Prosecutors say Jianxiong Chen, 39, of Braintree, controlled several grow houses in Maine as well as a home in Braintree that served as the enterprise’s home base. Marijuana manufactured by the network of grow houses and bulk cash from dealers was delivered to Chen’s Braintree home, where it was redistributed, according to Foley’s office.
Co-conspirators hid the marijuana and cash they were bringing to Chen inside the engines of their vehicles.
During a search of the home in October, officials recovered more than $270,000 in cash found both inside the home and in a Porsche parked in the driveway. Investigators also found several Chinese passports and other documents hidden in a safe, Foley’s office said in a statement.
Prosecutors say data taken from Chen’s phone shows he helped smuggle Chinese nationals into the U.S., putting them to work at one of the grow houses he oversaw and keeping their passports until they repaid the cost of smuggling them into the country.
Profits from the marijuana sales, which totaled several million dollars, were used to buy luxury homes, cars, jewelry and “other items in Massachusetts, including to expand the enterprise through the purchase of real estate.”
During searches of grow houses in Braintree and Melrose, officials seized more than 109 kilograms of marijuana, close to $200,000 in cash and several luxury items, like a Rolex watch, which still had a $65,000 price tag attached.

The enterprise also “conducted bulk cash transactions” with operators in the Eastern District of New York, prosecutors said. Zhu, the one defendant still on the run, and Hongbin Wu, of Quincy, were stopped by law enforcement leaving a grow house in Greenfield, and officials seized nearly $37,000 from them, according to the statement.
All seven defendants are charged with one count of conspiracy to manufacture, distribute and possess with intent to distribute marijuana.
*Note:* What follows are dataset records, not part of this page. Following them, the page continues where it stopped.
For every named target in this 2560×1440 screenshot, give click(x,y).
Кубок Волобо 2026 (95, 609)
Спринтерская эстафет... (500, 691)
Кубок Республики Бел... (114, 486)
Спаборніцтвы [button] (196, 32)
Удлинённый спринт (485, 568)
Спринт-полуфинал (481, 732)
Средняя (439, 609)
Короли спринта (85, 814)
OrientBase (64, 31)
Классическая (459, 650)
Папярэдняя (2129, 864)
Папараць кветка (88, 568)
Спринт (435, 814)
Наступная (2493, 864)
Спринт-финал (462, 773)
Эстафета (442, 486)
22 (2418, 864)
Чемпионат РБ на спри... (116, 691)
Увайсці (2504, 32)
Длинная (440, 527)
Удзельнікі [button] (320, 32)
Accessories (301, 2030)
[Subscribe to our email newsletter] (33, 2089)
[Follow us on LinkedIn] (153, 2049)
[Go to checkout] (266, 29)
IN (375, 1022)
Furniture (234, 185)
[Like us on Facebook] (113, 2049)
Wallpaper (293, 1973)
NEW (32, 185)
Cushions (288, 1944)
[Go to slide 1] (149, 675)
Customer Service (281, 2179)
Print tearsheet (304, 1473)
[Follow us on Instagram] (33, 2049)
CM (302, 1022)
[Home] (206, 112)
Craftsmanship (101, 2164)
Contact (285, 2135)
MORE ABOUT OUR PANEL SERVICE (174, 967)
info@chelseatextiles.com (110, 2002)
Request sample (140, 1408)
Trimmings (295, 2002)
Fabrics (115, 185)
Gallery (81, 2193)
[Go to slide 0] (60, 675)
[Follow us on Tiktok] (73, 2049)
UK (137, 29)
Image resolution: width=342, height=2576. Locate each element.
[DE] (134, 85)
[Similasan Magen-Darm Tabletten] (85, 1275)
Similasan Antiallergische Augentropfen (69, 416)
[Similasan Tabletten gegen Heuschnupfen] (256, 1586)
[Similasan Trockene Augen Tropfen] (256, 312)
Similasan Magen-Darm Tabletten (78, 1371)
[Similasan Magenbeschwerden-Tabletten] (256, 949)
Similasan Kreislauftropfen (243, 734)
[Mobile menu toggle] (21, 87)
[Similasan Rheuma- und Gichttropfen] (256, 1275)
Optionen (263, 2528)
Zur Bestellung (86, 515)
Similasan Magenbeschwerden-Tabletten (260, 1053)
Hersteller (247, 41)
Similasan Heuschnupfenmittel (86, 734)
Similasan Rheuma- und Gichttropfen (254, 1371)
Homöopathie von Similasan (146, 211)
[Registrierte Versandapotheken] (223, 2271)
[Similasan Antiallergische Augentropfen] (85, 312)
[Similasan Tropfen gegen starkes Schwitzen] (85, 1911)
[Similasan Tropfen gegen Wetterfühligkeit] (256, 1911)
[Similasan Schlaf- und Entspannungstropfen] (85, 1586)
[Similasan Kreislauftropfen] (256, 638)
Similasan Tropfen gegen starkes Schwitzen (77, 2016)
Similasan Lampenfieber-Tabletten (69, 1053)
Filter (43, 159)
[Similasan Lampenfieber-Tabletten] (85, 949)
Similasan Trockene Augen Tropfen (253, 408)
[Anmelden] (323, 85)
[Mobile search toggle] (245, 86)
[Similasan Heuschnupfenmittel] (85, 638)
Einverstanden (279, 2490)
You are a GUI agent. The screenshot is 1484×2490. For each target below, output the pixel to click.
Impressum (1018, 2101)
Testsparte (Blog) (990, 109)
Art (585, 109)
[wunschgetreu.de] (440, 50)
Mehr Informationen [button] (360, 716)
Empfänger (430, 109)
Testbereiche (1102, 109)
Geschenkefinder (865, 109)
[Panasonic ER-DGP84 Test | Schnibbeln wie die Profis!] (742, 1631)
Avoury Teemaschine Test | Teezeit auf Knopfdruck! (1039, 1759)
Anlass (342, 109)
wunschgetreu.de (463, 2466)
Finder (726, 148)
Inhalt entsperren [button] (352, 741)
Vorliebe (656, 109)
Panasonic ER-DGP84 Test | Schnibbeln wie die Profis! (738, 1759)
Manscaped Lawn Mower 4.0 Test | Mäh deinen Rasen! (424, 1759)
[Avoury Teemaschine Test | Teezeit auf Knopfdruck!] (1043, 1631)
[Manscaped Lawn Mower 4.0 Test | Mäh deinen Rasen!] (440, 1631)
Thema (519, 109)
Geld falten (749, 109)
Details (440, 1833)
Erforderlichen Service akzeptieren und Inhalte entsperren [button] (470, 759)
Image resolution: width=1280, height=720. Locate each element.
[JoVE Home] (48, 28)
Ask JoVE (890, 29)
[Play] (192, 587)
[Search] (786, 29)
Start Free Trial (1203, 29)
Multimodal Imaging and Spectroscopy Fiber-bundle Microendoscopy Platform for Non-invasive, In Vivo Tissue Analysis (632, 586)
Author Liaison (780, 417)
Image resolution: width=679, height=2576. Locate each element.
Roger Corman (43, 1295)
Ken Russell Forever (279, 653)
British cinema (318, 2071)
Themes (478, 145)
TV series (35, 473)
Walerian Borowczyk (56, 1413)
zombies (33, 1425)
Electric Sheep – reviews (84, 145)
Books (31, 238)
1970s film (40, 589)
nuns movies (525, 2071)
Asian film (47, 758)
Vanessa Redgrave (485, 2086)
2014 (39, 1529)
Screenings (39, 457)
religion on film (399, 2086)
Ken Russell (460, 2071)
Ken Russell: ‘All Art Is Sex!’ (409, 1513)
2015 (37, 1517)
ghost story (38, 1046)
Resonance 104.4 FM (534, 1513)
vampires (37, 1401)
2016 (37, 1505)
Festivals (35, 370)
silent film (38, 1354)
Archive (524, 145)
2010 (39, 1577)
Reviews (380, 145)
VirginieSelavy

But many also face additional charges, including money laundering conspiracy and money laundering.
Those arrested are: Chen, Yuxiong Wu, 36, of Weymouth; Dinghui Li, 38, of Braintree; Dechao Ma, 35, of Braintree; Peng Lian Zhu, 35, of Melrose; and Hongbin Wu, 35.
“This case pulls back the curtain on a sprawling criminal enterprise that exploited our immigration system and our communities for personal gain,” said Foley in the statement. “These defendants allegedly turned quiet homes across the Northeast into hubs for a criminal enterprise – building a multi-million-dollar black-market operation off the backs of an illegal workforce and using our neighborhoods as cover.”